[Input material — start]

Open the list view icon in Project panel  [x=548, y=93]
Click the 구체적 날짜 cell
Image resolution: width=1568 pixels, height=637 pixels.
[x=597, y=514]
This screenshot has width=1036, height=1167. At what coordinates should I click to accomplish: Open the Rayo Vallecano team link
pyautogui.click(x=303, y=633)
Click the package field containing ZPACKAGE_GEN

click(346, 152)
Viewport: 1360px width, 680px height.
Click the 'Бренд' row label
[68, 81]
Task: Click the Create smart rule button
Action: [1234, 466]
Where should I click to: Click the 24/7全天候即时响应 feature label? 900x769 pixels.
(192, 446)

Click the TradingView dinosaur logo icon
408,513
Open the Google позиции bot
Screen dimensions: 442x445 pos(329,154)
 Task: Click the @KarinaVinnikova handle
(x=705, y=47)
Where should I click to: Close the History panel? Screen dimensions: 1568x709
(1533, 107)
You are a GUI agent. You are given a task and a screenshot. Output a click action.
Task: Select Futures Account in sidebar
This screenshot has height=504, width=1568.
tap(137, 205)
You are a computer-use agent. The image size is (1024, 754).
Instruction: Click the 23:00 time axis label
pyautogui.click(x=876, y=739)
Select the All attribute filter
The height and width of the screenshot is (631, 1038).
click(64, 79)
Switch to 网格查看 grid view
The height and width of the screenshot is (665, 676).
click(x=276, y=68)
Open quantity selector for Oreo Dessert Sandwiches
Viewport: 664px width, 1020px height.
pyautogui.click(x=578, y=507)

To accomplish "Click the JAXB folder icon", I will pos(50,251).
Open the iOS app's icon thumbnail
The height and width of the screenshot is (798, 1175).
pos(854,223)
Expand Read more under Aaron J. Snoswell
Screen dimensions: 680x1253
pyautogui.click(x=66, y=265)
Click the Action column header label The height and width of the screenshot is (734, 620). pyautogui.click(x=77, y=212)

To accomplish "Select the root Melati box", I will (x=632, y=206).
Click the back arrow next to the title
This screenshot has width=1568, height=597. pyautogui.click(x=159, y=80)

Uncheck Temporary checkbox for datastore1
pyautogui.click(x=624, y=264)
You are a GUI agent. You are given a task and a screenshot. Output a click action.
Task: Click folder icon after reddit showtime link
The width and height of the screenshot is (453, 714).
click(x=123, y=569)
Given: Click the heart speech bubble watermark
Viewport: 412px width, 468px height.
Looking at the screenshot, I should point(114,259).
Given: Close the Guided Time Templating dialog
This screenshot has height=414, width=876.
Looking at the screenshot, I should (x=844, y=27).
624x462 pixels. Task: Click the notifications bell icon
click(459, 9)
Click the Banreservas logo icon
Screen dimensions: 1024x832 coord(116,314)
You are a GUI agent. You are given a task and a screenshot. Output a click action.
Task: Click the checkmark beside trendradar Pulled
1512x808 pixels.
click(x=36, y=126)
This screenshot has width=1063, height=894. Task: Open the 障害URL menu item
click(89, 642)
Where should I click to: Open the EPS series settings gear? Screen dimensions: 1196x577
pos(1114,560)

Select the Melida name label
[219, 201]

[Input material — finish]

** Problem details **
What is needed is an exact repetition of all the entries above.

** Answer **
Open the list view icon in Project panel  [x=548, y=93]
Click the 구체적 날짜 cell
Image resolution: width=1568 pixels, height=637 pixels.
[x=597, y=514]
This screenshot has width=1036, height=1167. At what coordinates should I click to accomplish: Open the Rayo Vallecano team link
pyautogui.click(x=303, y=633)
Click the package field containing ZPACKAGE_GEN

click(346, 152)
Viewport: 1360px width, 680px height.
Click the 'Бренд' row label
[68, 81]
Task: Click the Create smart rule button
Action: [1234, 466]
Where should I click to: Click the 24/7全天候即时响应 feature label? 900x769 pixels.
(192, 446)

Click the TradingView dinosaur logo icon
408,513
Open the Google позиции bot
Screen dimensions: 442x445 pos(329,154)
 Task: Click the @KarinaVinnikova handle
(x=705, y=47)
Where should I click to: Close the History panel? Screen dimensions: 1568x709
(1533, 107)
You are a GUI agent. You are given a task and a screenshot. Output a click action.
Task: Select Futures Account in sidebar
This screenshot has height=504, width=1568.
tap(137, 205)
You are a computer-use agent. The image size is (1024, 754).
Instruction: Click the 23:00 time axis label
pyautogui.click(x=876, y=739)
Select the All attribute filter
The height and width of the screenshot is (631, 1038).
click(64, 79)
Switch to 网格查看 grid view
The height and width of the screenshot is (665, 676).
click(x=276, y=68)
Open quantity selector for Oreo Dessert Sandwiches
Viewport: 664px width, 1020px height.
pyautogui.click(x=578, y=507)

To accomplish "Click the JAXB folder icon", I will pos(50,251).
Open the iOS app's icon thumbnail
The height and width of the screenshot is (798, 1175).
pos(854,223)
Expand Read more under Aaron J. Snoswell
Screen dimensions: 680x1253
pyautogui.click(x=66, y=265)
Click the Action column header label The height and width of the screenshot is (734, 620). pyautogui.click(x=77, y=212)

To accomplish "Select the root Melati box", I will (x=632, y=206).
Click the back arrow next to the title
This screenshot has width=1568, height=597. pyautogui.click(x=159, y=80)

Uncheck Temporary checkbox for datastore1
pyautogui.click(x=624, y=264)
You are a GUI agent. You are given a task and a screenshot. Output a click action.
Task: Click folder icon after reddit showtime link
The width and height of the screenshot is (453, 714).
click(x=123, y=569)
Given: Click the heart speech bubble watermark
Viewport: 412px width, 468px height.
Looking at the screenshot, I should point(114,259).
Given: Close the Guided Time Templating dialog
This screenshot has height=414, width=876.
Looking at the screenshot, I should (x=844, y=27).
624x462 pixels. Task: Click the notifications bell icon
click(459, 9)
Click the Banreservas logo icon
Screen dimensions: 1024x832 coord(116,314)
You are a GUI agent. You are given a task and a screenshot. Output a click action.
Task: Click the checkmark beside trendradar Pulled
1512x808 pixels.
click(x=36, y=126)
This screenshot has width=1063, height=894. Task: Open the 障害URL menu item
click(89, 642)
Where should I click to: Open the EPS series settings gear? Screen dimensions: 1196x577
pos(1114,560)

Select the Melida name label
[219, 201]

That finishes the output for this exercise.